Where product thinking really comes into play
When organisations invest in technology, they want some benefits in return
There’s a scenario which many of us witness every now and then. A team in a room, looking at a virtual or physical backlog. Lots of stories, stacked up and scattered across column after column.
Some will be very big stories, not doable in a single sprint. Others will be smaller, but they are still there and together it looks like A LOT to do. Someone asks: “Hmmm, when are we supposed to finish everything again?”
Backlogs like this cause anxiety for team members, which is a killer for both human and team performance. Time is finite, and there needs to be constant prioritisation and re-prioritisation to make sure only the most important stories make it into sprints.
But how do we know what’s most important? Is it attacking the thing we know the least about? Starting with the easiest/best-understood piece of work? Following a technical sequence that gives us the perfect implementation? What project sponsors dictate? Or some other things that data tells us are problems or pain points?
Juggling these decisions is where product thinking comes into play.
Product thinking as a navigator
When organisations invest in technology, they want some benefits in return. These benefits can take many forms, like saving time and money, happier external and internal users, providing data to inform better decisions, complying with new rules or legislation, and so on.
Product thinking is the way to balance the decisions taken by a multidisciplinary team so they support the overarching goals and desired outcomes of the project. It is a painful, yet fun exercise to shuffle between user needs, the business’ often perceived realities, what’s technically possible, and team dynamics.
It works best when there’s lots of conversation happening in the team about the most effective compromise that still achieves the intended value.

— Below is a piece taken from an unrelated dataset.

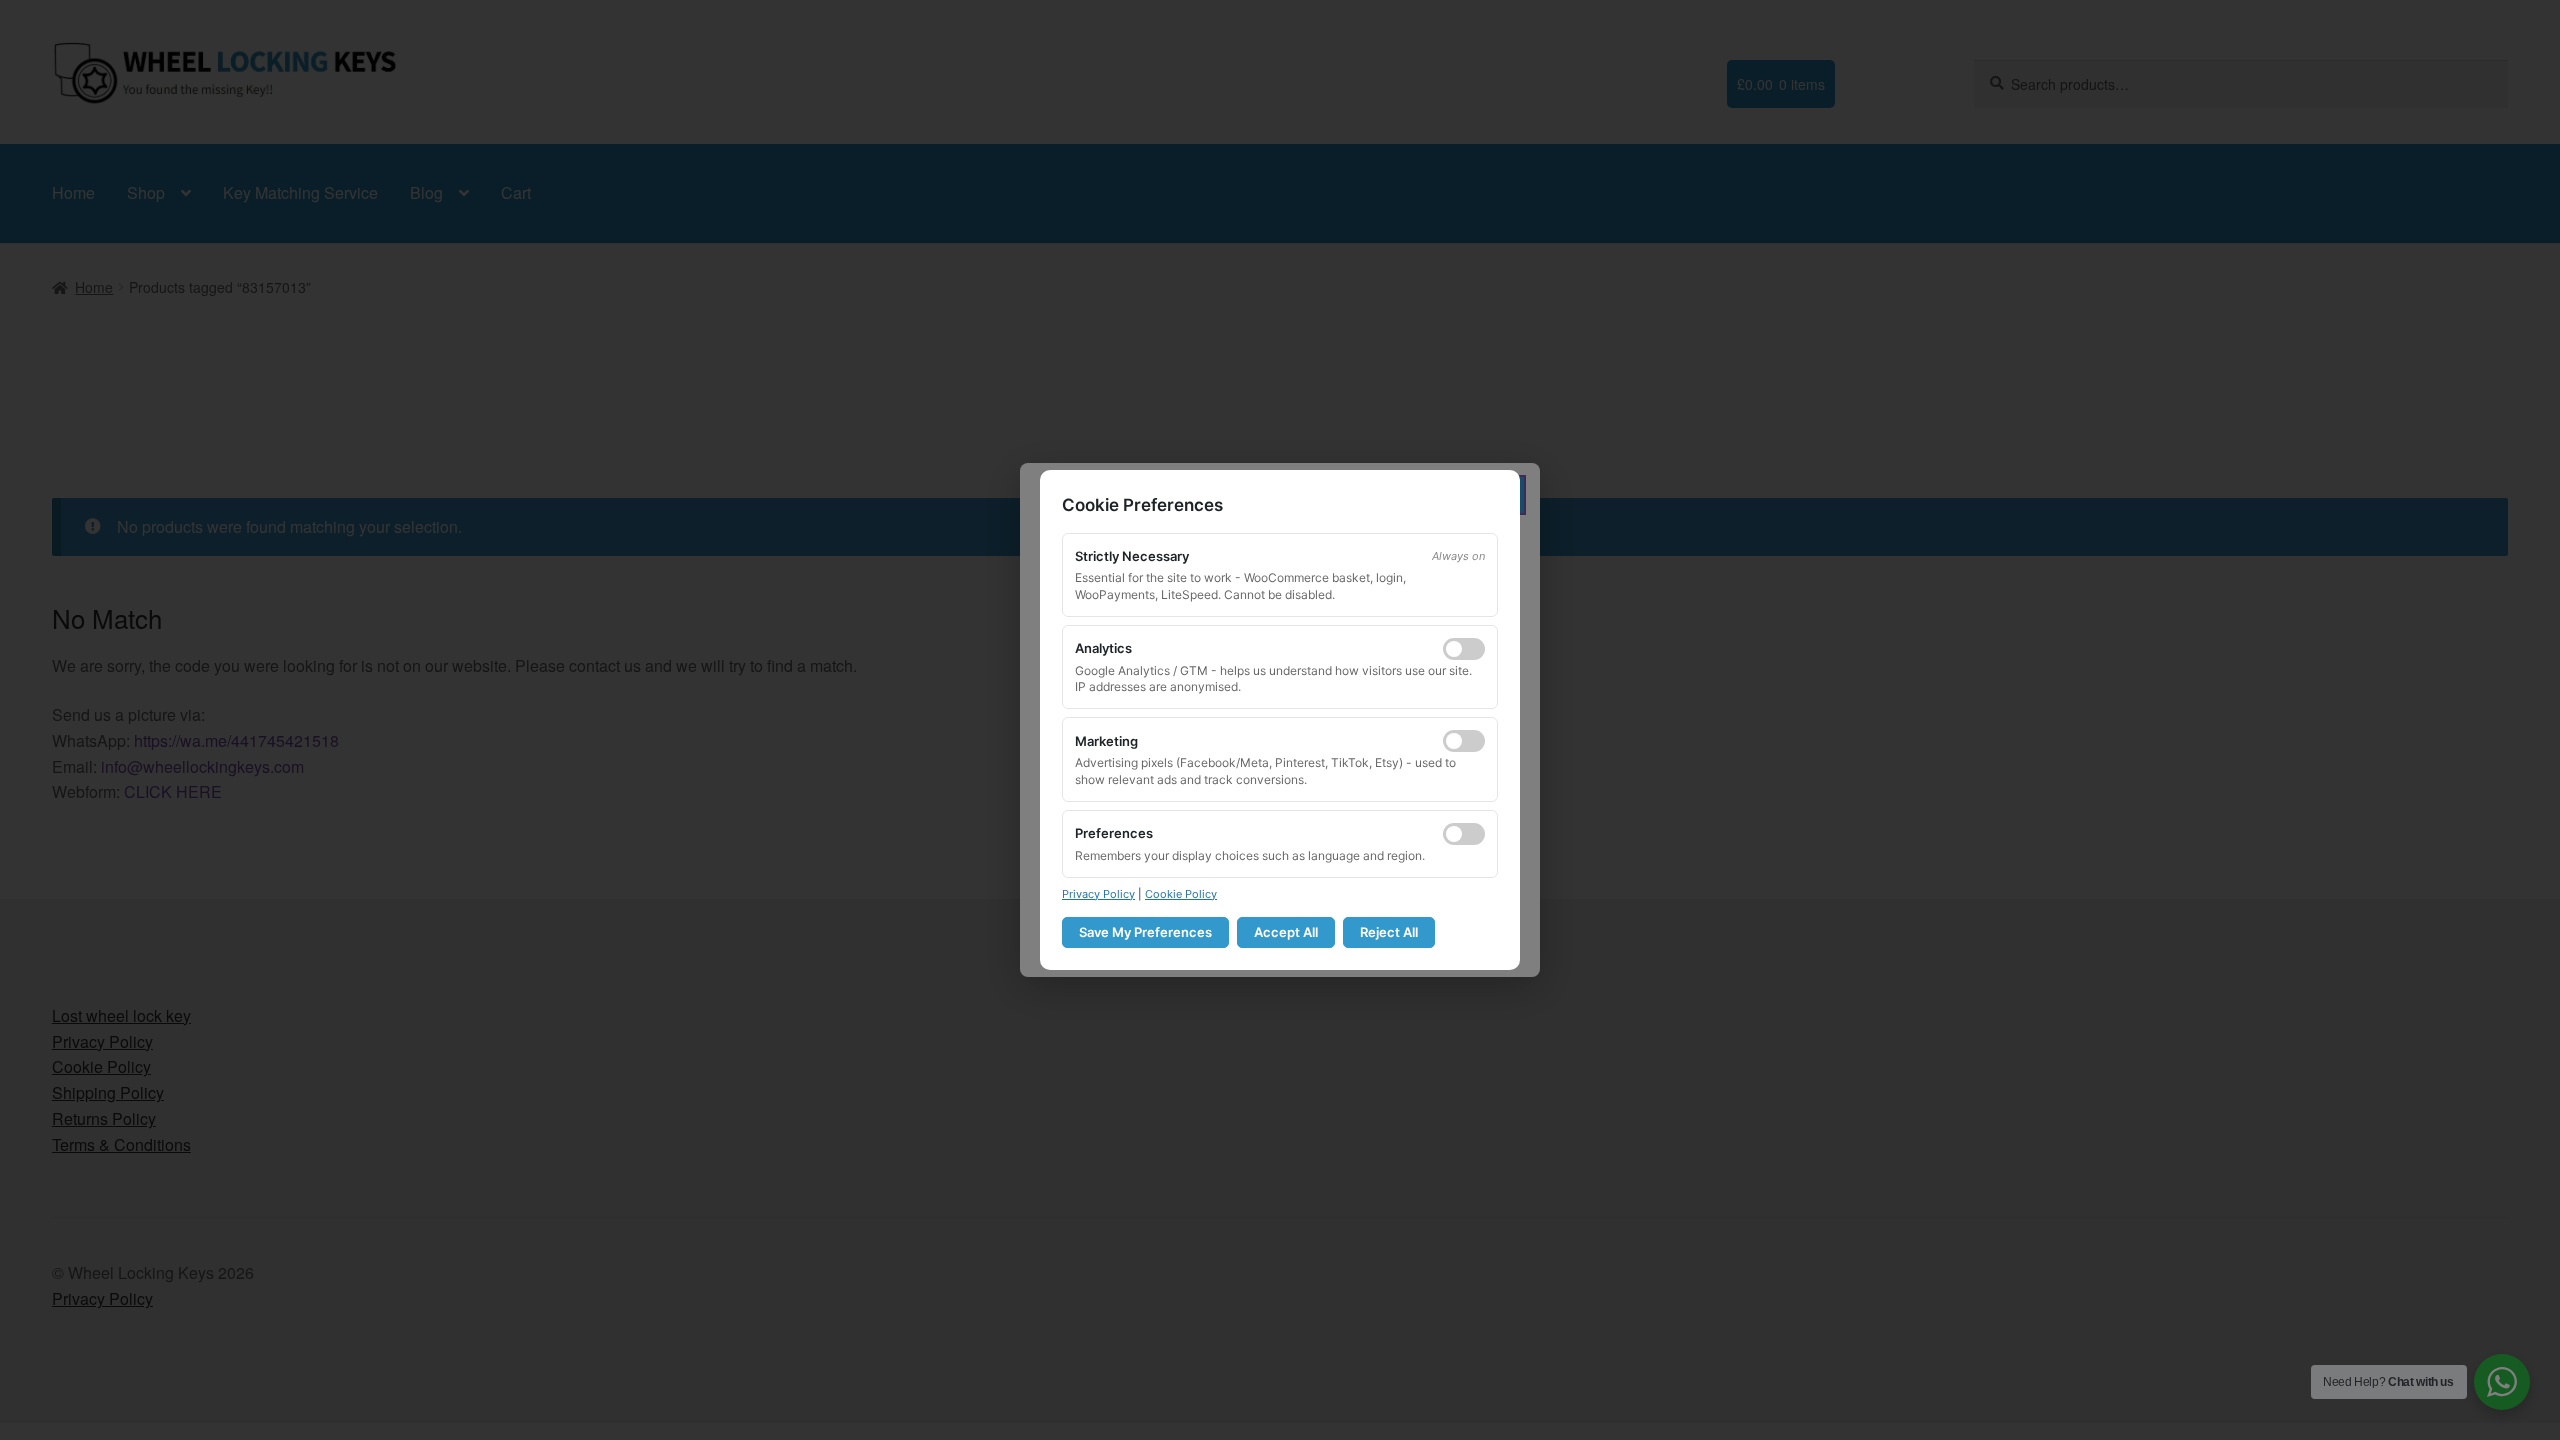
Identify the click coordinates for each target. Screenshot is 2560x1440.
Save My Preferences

Delivering value early and often
So product thinking is about building the right thing in the right way to achieve the outcomes we need. Taking a product approach means you can create value for the end-user or the business as early as one single sprint in.
It’s radical, but our aim should be creating value for users in every sprint. If we have to stop the project for whatever reason, we will still have created something that serves users at that particular point.
Only when we have delivered something of value, do we start getting a return on the organisation’s investment. It means the client can decide to move on and invest in solving another problem if they want to.
There is no certainty without measuring things
But how do we know when we’ve achieved the outcomes we need and it’s time to move on?
This is about data, research and observation. When a version of the software or a new process or policy is released, it is imperative that we track the impact it has. We can only know if we’ve succeeded by observing how real people use things in the real world.
Product thinking is so heavily based on hitting outcomes and generating value that it can’t take place when user research doesn’t happen or metrics are not tracked. Good investment decisions cannot be justified without impact evaluation, and that’s true for digital interventions, like software, too.
Product thinking and user research are inseparable
That’s why user research and product thinking are inseparable disciplines.
We can’t know if we are realising our desired outcomes if we don’t look at what real data tells us. Product managers can’t take evidence-based decisions without the information generated by user research, and user researchers need to focus their efforts on the specific outcomes for a project.
This doesn’t mean that only product managers and user researchers can, and should, do product thinking. Everyone in the team needs to keep an eye on the question “why are we doing this work?”. But good product managers will rally people around common problems, outcomes and goals, and a vision. They will also coach the team to think in this way, leading by example.
Product management at dxw
At dxw, we’re not always able to put product managers in project teams. Clients sometimes have someone internally called a product or service manager that they believe is carrying out this role. However, they often turn out to be someone with very many other responsibilities which prevent them from doing it effectively.
We believe this has to change to successfully deliver the desired benefits for users and organisations. Product thinking is one of the fundamental pillars of agile; value released early, insights learned fast, reacting as quickly as possible, a focus on outcomes.